_Exercise prompt_
In the entries below, find the line with "The height and" and transcribe it and every line after it exactly, through the last line, without pictures.

Task data Block Start

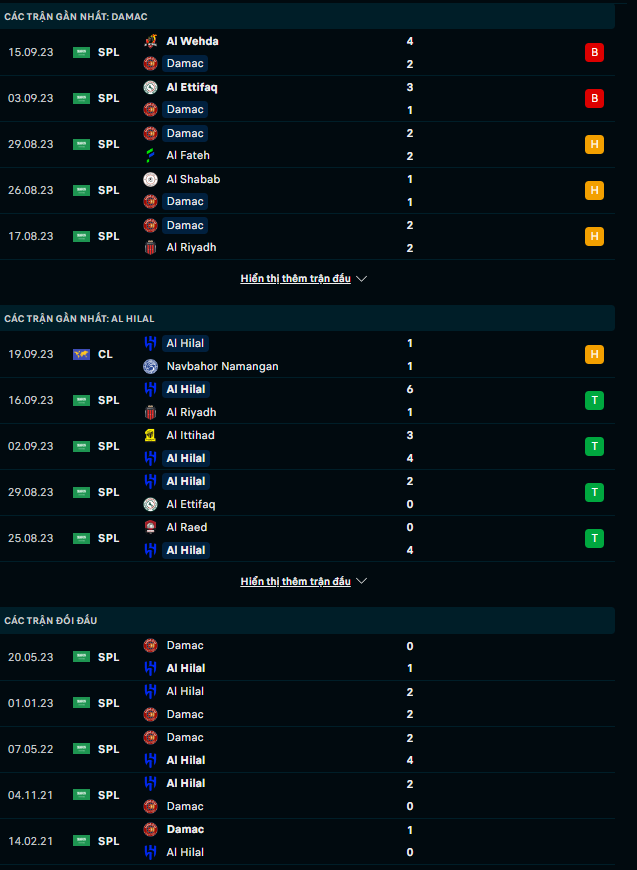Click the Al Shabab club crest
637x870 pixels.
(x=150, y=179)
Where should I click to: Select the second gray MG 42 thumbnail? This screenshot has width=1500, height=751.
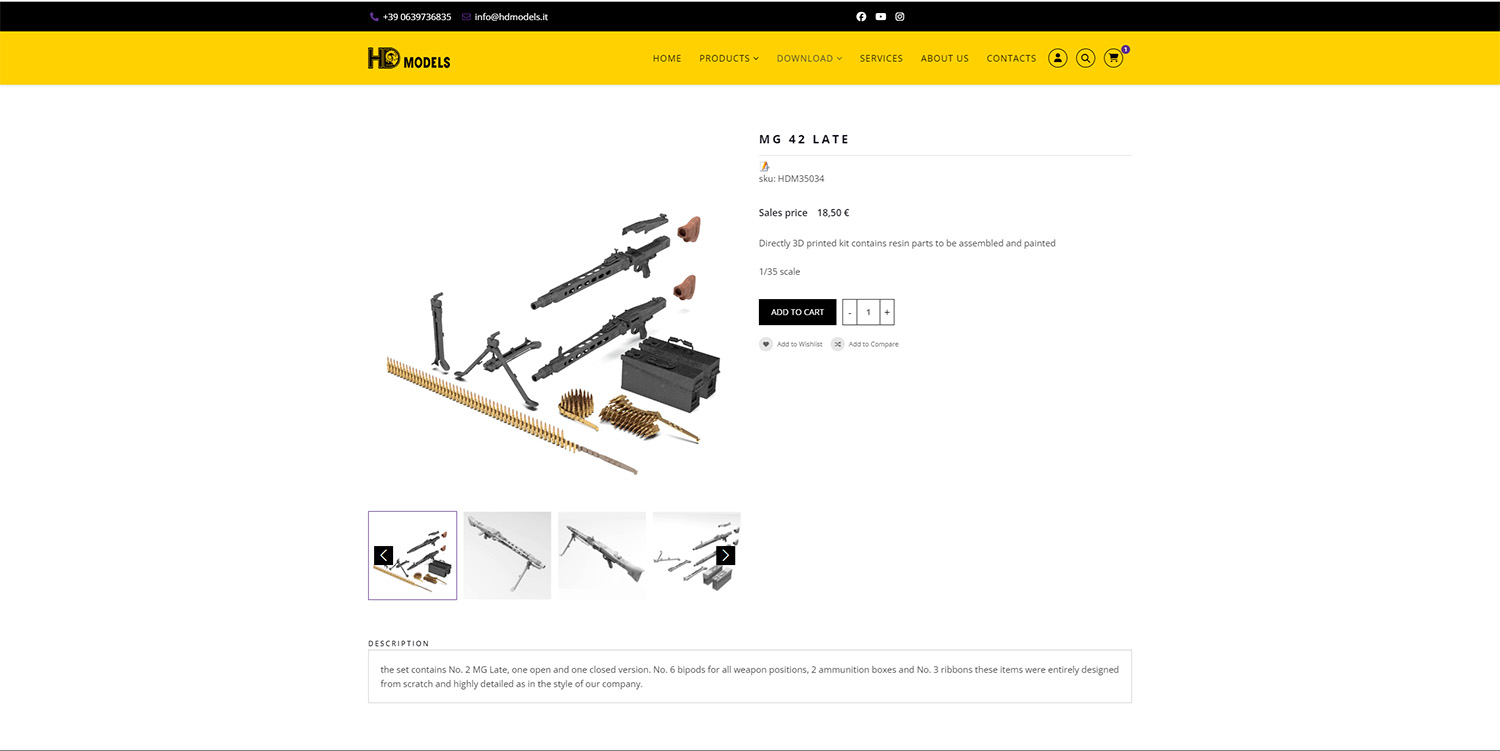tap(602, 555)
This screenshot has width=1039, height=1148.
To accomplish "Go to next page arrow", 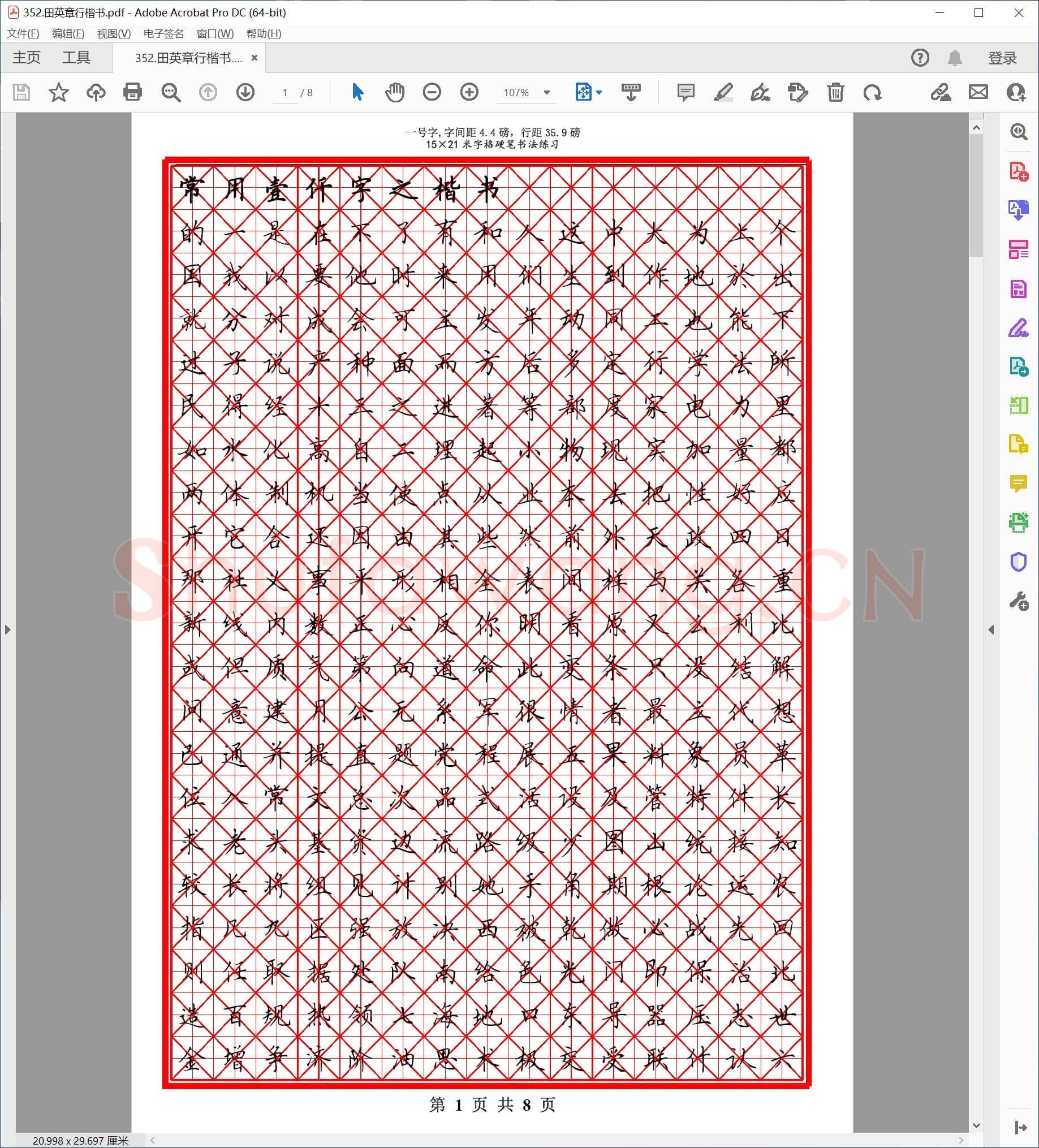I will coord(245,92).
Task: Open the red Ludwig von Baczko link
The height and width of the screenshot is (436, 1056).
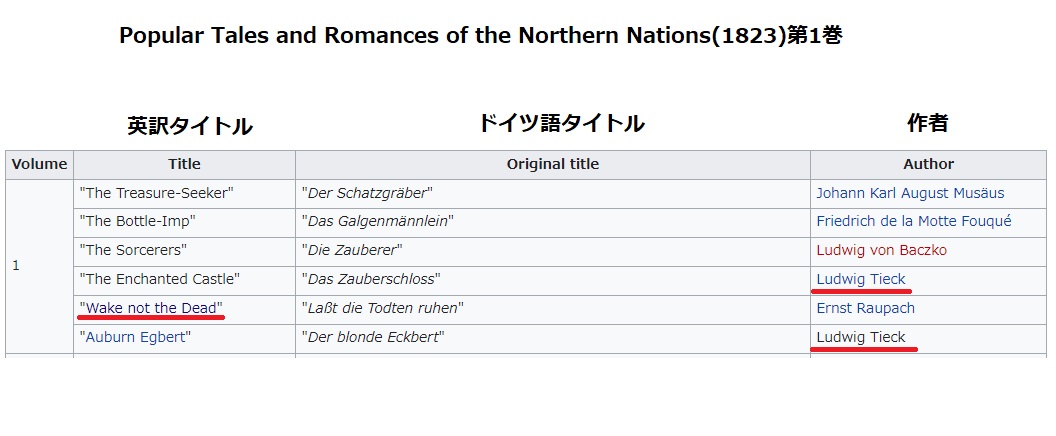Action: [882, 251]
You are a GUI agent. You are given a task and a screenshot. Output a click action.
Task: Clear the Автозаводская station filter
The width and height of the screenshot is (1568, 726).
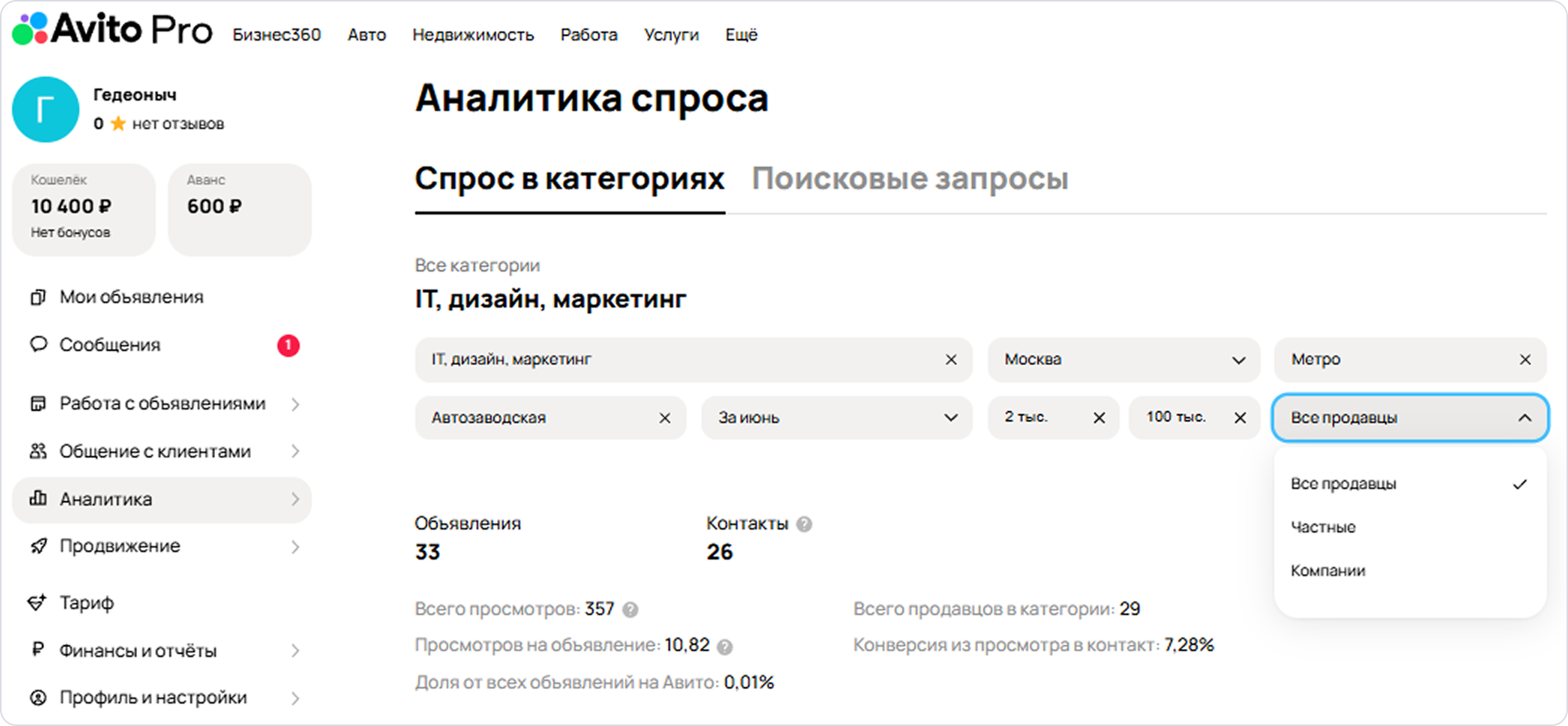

Task data Block End

_Answer to this exercise_
The height and width of the screenshot is (436, 1056).
Action: [882, 251]
You are a GUI agent. You are given a task and a screenshot. Output a click action.
Task: Clear the Автозаводская station filter
The width and height of the screenshot is (1568, 726).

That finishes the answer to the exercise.